Man is a social animal of course and wants the acceptance of friends, relatives and society. But at what cost do we get the acceptance is an important question, if it comes by killing our very soul, I am doubtful, if it is worth it.

The society tends to criticize anyone who chooses an unusual path and refuses to follow the herd mentality. Sometimes there are genuine reasons and fears behind social criticism for e.g. leaving a secure job and starting your own business. If you have a family to support, the social criticism in some ways is justified as the entire family may have to suffer your decisions. But what if you don’t start the business, kill your soul and become a frustrated person, slowly killing yourself and family members with your negativity?
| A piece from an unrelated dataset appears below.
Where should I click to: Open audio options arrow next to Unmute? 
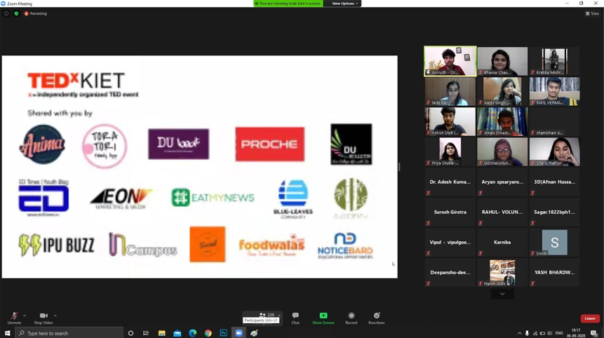tap(25, 316)
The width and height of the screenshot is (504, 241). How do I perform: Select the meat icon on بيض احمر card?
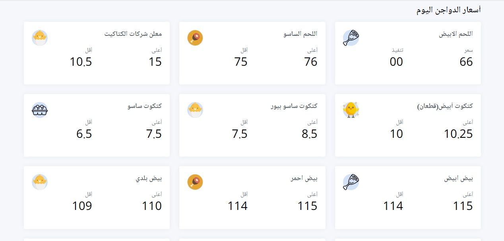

In management theory, we have something called contingency approach which basically says that every situation is unique and there are no standard answers to problems. The same is true for life, there are no standard solutions. The inner voice generally gives us the best answers (and aided by meditation, it can give us the most wise answers) and we must listen to it. In Hindi there is a saying, “Suno sabki, karo apni” which means we must listen to everyone’s advice but take our own decisions. We know our situation the best, don’t we? Of course the family members’ concerns need to be kept into account while making the critical choices in life.

Due to our fear of criticism, we tend to hide to avoid criticism and thus guarantee failure in our life. We tend to forget that the criticism is of the ideas/ventures and not us. So why care too much? All the greatest people in the world have had their share of flops but they persisted and did not get bowed down by criticism. Edison went to the extent of saying that he did not fail; he only discovered 1000 things which did not work. That’s the spirit of great people, that’s what distinguishes the average from the remarkable.

Seth Godin says, “Nobody says ‘Yeah, I would like to set myself up for some serious criticism.’ And yet the only way to be remarkable is to do just that.” So do you still fear criticism, no problem, just mentally prepare yourself to live an average life. Don’t mind my blunt approach as the writing on the wall says “Brutally Honest, Ruthlessly Frank” Take it or leave it for that’s what I am.

“When you are the first person, whose beliefs are different from what everyone else believes, you are basically saying, “I am right and everyone else is wrong.” That’s a very unpleasant position to be in. It’s at once exhilarating and at the same time an invitation to be attacked.

Larry Ellison, CEO, Oracle Corporation


To know more about Dr Amit Nagpal go to:

http://www.dramitnagpal.co.in/p/about-us.htm _____________________________________________________________________________________


Janet Smith WarfieldJanet Smith Warfield’s Perspective

When I am afraid of criticism, who is the critic: the person out there or the person in here?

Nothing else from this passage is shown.